Source data:

* * * *

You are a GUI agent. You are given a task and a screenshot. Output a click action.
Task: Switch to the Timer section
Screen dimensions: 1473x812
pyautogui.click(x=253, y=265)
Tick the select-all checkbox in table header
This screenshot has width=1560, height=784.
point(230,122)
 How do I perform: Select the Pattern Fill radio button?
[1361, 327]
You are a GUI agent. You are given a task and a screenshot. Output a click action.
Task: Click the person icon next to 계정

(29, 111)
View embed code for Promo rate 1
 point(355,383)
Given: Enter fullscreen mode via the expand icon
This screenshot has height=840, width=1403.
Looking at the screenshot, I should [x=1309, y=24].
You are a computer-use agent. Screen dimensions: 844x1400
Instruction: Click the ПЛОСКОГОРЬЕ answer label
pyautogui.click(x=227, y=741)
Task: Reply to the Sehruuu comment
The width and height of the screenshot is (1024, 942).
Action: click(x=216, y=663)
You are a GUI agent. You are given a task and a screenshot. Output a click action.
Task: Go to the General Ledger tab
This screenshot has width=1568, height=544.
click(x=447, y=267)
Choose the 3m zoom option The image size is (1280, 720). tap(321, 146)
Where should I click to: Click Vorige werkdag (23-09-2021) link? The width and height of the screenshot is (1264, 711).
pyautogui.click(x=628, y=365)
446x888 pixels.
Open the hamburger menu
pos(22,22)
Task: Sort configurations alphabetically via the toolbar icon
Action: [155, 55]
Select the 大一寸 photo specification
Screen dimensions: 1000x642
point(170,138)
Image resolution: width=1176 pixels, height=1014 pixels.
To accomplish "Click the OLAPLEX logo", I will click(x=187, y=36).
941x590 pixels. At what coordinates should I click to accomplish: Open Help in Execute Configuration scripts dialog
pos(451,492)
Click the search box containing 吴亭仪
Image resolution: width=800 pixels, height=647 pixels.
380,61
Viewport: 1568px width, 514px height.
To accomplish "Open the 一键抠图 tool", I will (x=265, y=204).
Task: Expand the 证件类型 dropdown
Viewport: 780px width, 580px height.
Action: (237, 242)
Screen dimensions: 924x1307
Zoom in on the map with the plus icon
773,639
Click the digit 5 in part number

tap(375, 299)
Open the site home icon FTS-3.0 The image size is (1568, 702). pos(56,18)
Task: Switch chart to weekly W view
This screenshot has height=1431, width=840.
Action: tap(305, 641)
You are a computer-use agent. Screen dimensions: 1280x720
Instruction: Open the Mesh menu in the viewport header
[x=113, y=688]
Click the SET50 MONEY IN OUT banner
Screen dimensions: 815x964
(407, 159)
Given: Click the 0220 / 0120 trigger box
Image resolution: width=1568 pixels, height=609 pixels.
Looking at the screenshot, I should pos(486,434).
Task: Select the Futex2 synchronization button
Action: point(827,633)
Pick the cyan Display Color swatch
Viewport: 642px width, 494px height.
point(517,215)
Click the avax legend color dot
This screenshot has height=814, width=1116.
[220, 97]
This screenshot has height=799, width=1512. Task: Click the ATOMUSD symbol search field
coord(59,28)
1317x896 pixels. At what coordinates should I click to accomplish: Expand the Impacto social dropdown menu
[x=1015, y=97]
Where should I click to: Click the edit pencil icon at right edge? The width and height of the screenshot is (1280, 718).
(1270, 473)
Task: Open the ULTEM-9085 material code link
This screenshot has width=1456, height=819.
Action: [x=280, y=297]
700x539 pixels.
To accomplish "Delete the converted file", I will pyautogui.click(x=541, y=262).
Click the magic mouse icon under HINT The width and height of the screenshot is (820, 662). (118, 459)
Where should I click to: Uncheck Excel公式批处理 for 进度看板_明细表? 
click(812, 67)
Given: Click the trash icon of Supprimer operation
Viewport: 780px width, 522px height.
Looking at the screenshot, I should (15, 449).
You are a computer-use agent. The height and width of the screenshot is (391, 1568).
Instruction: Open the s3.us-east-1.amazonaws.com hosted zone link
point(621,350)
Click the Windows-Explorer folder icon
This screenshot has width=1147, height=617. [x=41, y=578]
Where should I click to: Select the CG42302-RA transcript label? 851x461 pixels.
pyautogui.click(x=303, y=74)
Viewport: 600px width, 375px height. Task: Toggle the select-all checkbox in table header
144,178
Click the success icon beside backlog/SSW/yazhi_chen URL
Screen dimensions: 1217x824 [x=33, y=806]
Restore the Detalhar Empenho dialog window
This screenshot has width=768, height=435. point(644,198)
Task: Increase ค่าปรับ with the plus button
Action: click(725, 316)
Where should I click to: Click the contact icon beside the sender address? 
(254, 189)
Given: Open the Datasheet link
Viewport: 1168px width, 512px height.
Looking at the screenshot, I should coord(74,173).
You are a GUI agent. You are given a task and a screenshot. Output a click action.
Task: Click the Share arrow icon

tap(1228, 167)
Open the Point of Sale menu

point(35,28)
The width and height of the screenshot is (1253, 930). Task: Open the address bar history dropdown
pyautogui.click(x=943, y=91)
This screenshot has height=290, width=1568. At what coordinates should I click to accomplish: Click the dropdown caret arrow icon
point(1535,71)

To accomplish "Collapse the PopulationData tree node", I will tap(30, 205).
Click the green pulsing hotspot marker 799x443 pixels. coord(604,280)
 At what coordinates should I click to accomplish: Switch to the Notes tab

* * * *

◆ Your goal
Each line of the records must be reproduced exactly.

◆ Written reply
You are a GUI agent. You are given a task and a screenshot. Output a click action.
Task: Switch to the Timer section
Screen dimensions: 1473x812
pyautogui.click(x=253, y=265)
Tick the select-all checkbox in table header
This screenshot has width=1560, height=784.
point(230,122)
 How do I perform: Select the Pattern Fill radio button?
[1361, 327]
You are a GUI agent. You are given a task and a screenshot. Output a click action.
Task: Click the person icon next to 계정

(29, 111)
View embed code for Promo rate 1
 point(355,383)
Given: Enter fullscreen mode via the expand icon
This screenshot has height=840, width=1403.
Looking at the screenshot, I should [x=1309, y=24].
You are a computer-use agent. Screen dimensions: 844x1400
Instruction: Click the ПЛОСКОГОРЬЕ answer label
pyautogui.click(x=227, y=741)
Task: Reply to the Sehruuu comment
The width and height of the screenshot is (1024, 942).
Action: click(x=216, y=663)
You are a GUI agent. You are given a task and a screenshot. Output a click action.
Task: Go to the General Ledger tab
This screenshot has width=1568, height=544.
click(x=447, y=267)
Choose the 3m zoom option The image size is (1280, 720). tap(321, 146)
Where should I click to: Click Vorige werkdag (23-09-2021) link? The width and height of the screenshot is (1264, 711).
pyautogui.click(x=628, y=365)
446x888 pixels.
Open the hamburger menu
pos(22,22)
Task: Sort configurations alphabetically via the toolbar icon
Action: [155, 55]
Select the 大一寸 photo specification
Screen dimensions: 1000x642
point(170,138)
Image resolution: width=1176 pixels, height=1014 pixels.
To accomplish "Click the OLAPLEX logo", I will click(x=187, y=36).
941x590 pixels. At what coordinates should I click to accomplish: Open Help in Execute Configuration scripts dialog
pos(451,492)
Click the search box containing 吴亭仪
Image resolution: width=800 pixels, height=647 pixels.
380,61
Viewport: 1568px width, 514px height.
To accomplish "Open the 一键抠图 tool", I will (x=265, y=204).
Task: Expand the 证件类型 dropdown
Viewport: 780px width, 580px height.
Action: (237, 242)
Screen dimensions: 924x1307
Zoom in on the map with the plus icon
773,639
Click the digit 5 in part number

tap(375, 299)
Open the site home icon FTS-3.0 The image size is (1568, 702). pos(56,18)
Task: Switch chart to weekly W view
This screenshot has height=1431, width=840.
Action: tap(305, 641)
You are a computer-use agent. Screen dimensions: 1280x720
Instruction: Open the Mesh menu in the viewport header
[x=113, y=688]
Click the SET50 MONEY IN OUT banner
Screen dimensions: 815x964
(407, 159)
Given: Click the 0220 / 0120 trigger box
Image resolution: width=1568 pixels, height=609 pixels.
Looking at the screenshot, I should pos(486,434).
Task: Select the Futex2 synchronization button
Action: point(827,633)
Pick the cyan Display Color swatch
Viewport: 642px width, 494px height.
point(517,215)
Click the avax legend color dot
This screenshot has height=814, width=1116.
[220, 97]
This screenshot has height=799, width=1512. Task: Click the ATOMUSD symbol search field
coord(59,28)
1317x896 pixels. At what coordinates should I click to accomplish: Expand the Impacto social dropdown menu
[x=1015, y=97]
Where should I click to: Click the edit pencil icon at right edge? The width and height of the screenshot is (1280, 718).
(1270, 473)
Task: Open the ULTEM-9085 material code link
This screenshot has width=1456, height=819.
Action: [x=280, y=297]
700x539 pixels.
To accomplish "Delete the converted file", I will pyautogui.click(x=541, y=262).
Click the magic mouse icon under HINT The width and height of the screenshot is (820, 662). (118, 459)
Where should I click to: Uncheck Excel公式批处理 for 进度看板_明细表? 
click(812, 67)
Given: Click the trash icon of Supprimer operation
Viewport: 780px width, 522px height.
Looking at the screenshot, I should (15, 449).
You are a computer-use agent. The height and width of the screenshot is (391, 1568).
Instruction: Open the s3.us-east-1.amazonaws.com hosted zone link
point(621,350)
Click the Windows-Explorer folder icon
This screenshot has width=1147, height=617. [x=41, y=578]
Where should I click to: Select the CG42302-RA transcript label? 851x461 pixels.
pyautogui.click(x=303, y=74)
Viewport: 600px width, 375px height. Task: Toggle the select-all checkbox in table header
144,178
Click the success icon beside backlog/SSW/yazhi_chen URL
Screen dimensions: 1217x824 [x=33, y=806]
Restore the Detalhar Empenho dialog window
This screenshot has width=768, height=435. point(644,198)
Task: Increase ค่าปรับ with the plus button
Action: click(725, 316)
Where should I click to: Click the contact icon beside the sender address? 
(254, 189)
Given: Open the Datasheet link
Viewport: 1168px width, 512px height.
Looking at the screenshot, I should coord(74,173).
You are a GUI agent. You are given a task and a screenshot. Output a click action.
Task: Click the Share arrow icon

tap(1228, 167)
Open the Point of Sale menu

point(35,28)
The width and height of the screenshot is (1253, 930). Task: Open the address bar history dropdown
pyautogui.click(x=943, y=91)
This screenshot has height=290, width=1568. At what coordinates should I click to accomplish: Click the dropdown caret arrow icon
point(1535,71)

To accomplish "Collapse the PopulationData tree node", I will tap(30, 205).
Click the green pulsing hotspot marker 799x443 pixels. coord(604,280)
 At what coordinates should I click to accomplish: Switch to the Notes tab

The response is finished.